[Dataset extract — start]

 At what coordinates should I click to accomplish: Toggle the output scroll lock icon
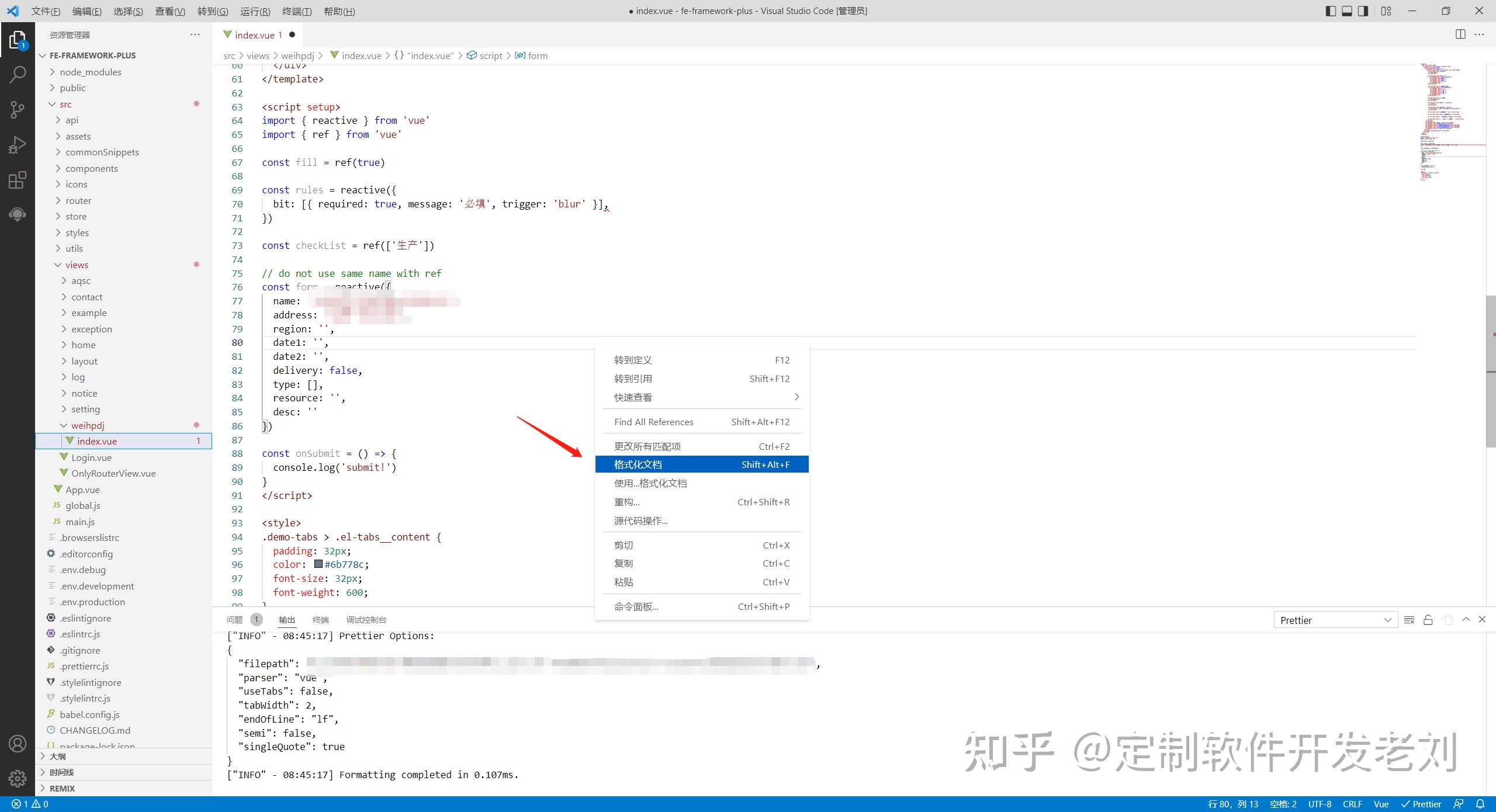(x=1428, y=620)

[Dataset extract — finish]
[Dataset extract — start]

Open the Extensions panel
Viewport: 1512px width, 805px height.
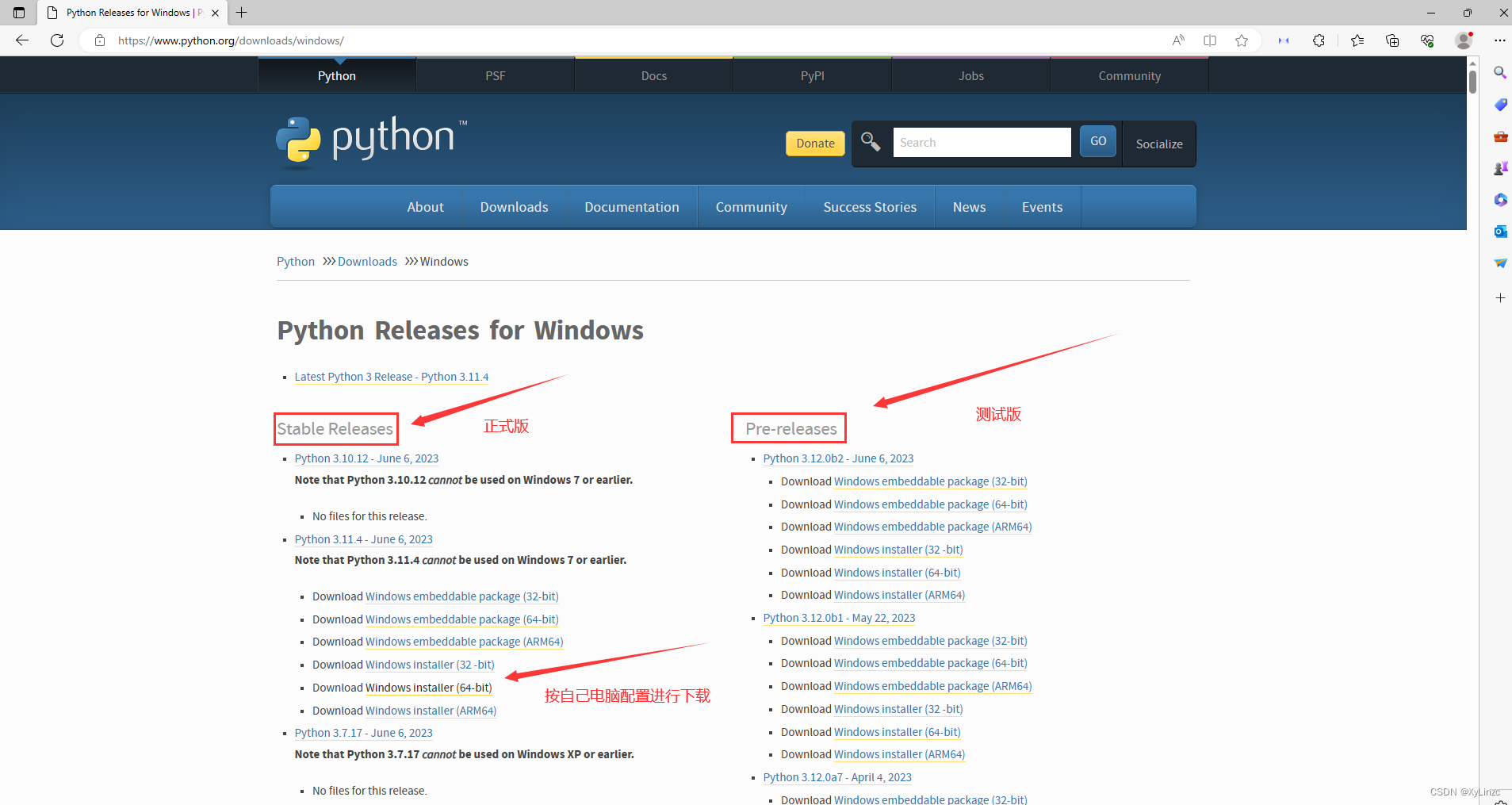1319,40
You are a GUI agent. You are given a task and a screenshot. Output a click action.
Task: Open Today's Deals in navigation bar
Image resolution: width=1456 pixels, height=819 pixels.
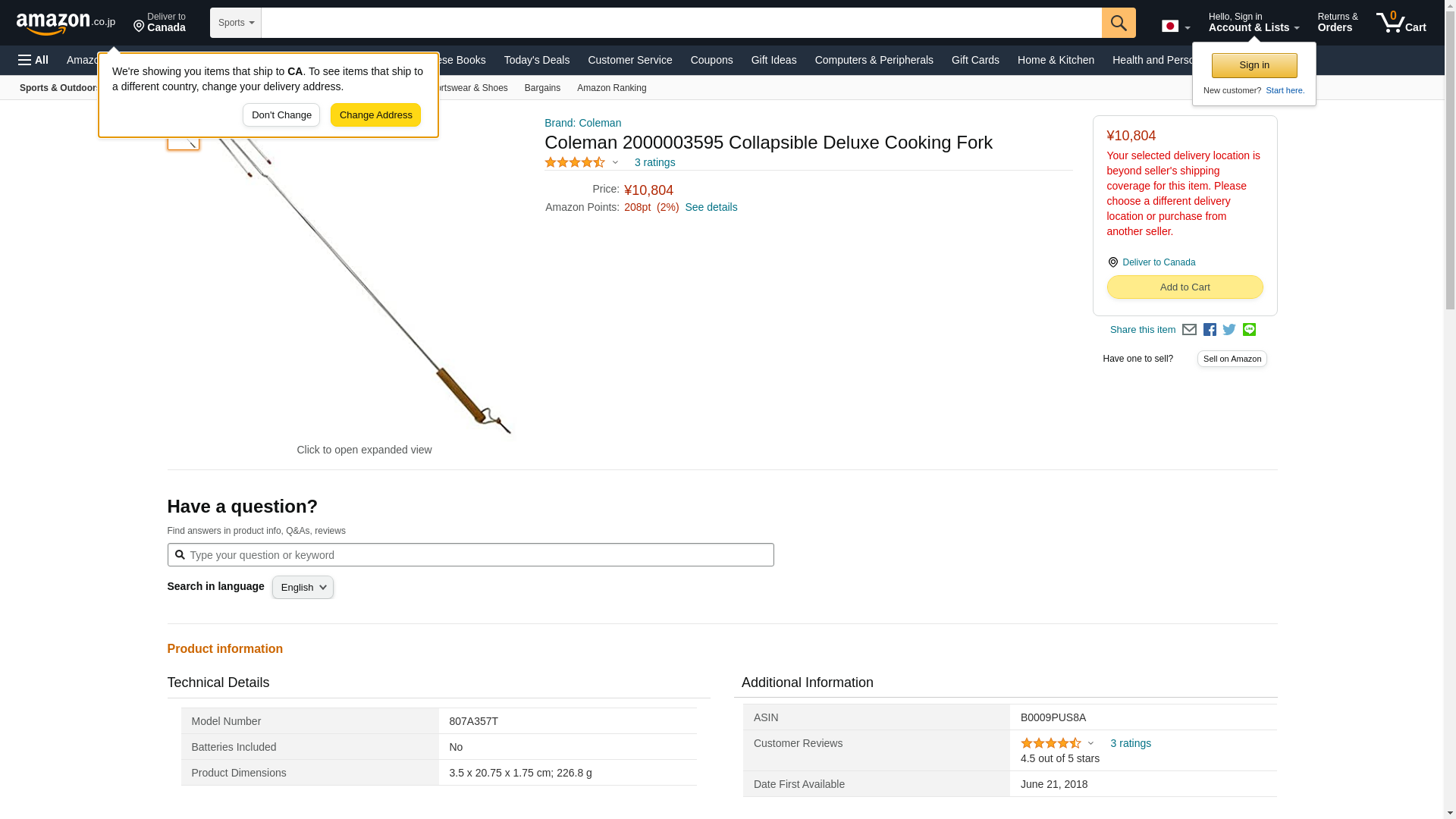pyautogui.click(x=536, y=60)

[Dataset extract — finish]
[Dataset extract — start]

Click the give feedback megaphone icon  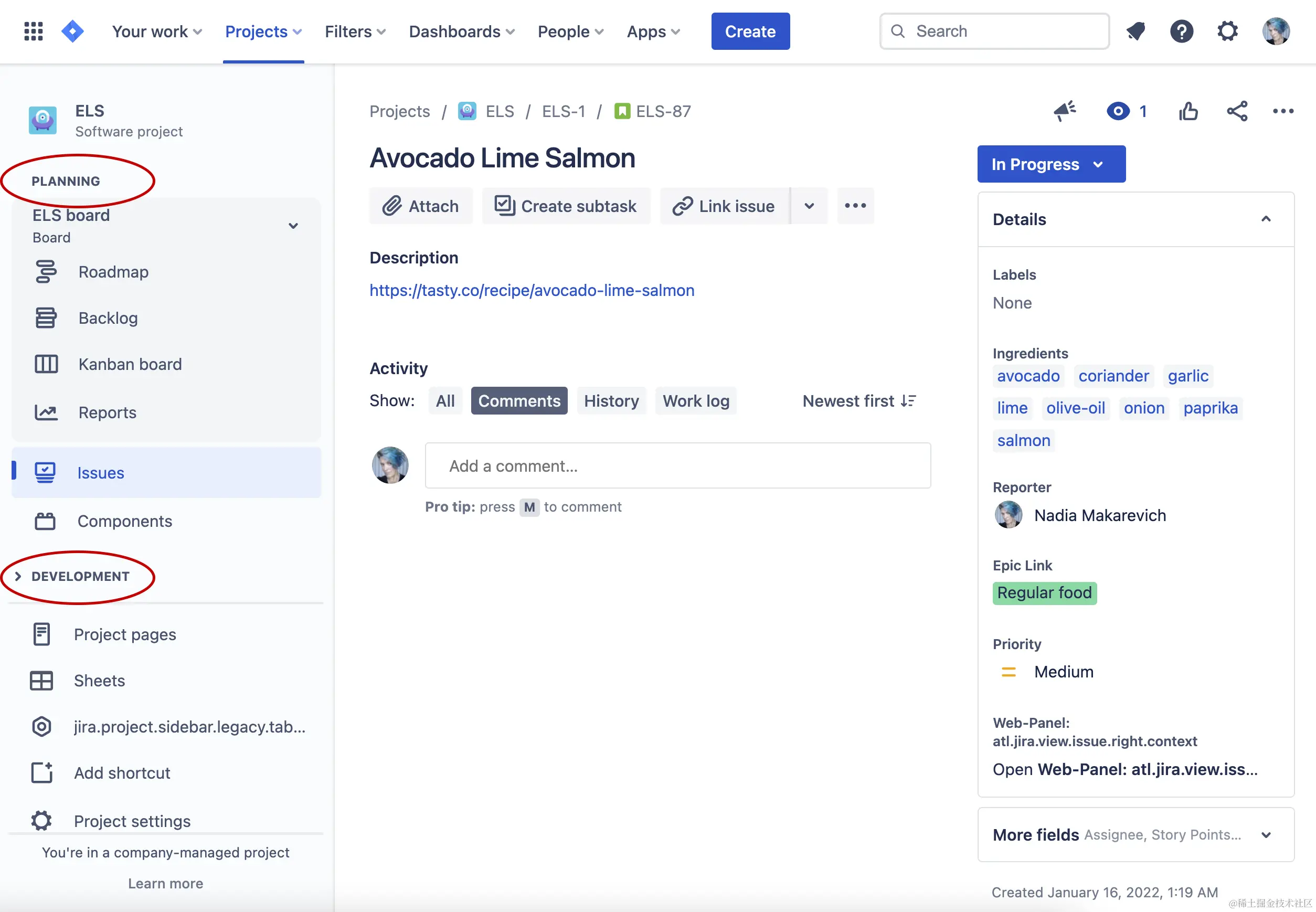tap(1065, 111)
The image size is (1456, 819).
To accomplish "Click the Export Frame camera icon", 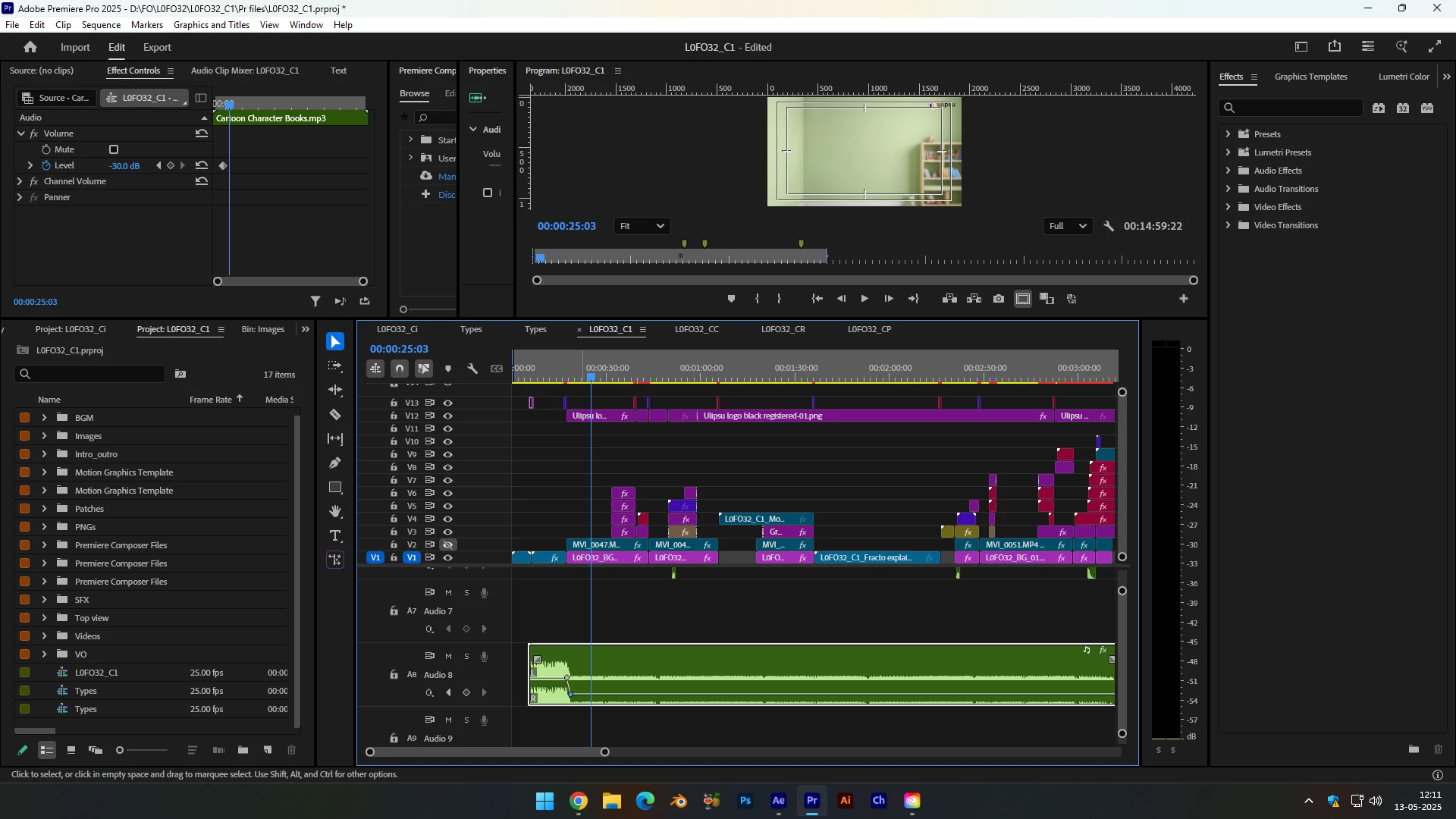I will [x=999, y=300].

[Dataset extract — finish]

Work to complete -
Which lines of the records contain the word "Open"? Copy each of them.

Expected answer -
Open the Extensions panel
Task: Open Today's Deals in navigation bar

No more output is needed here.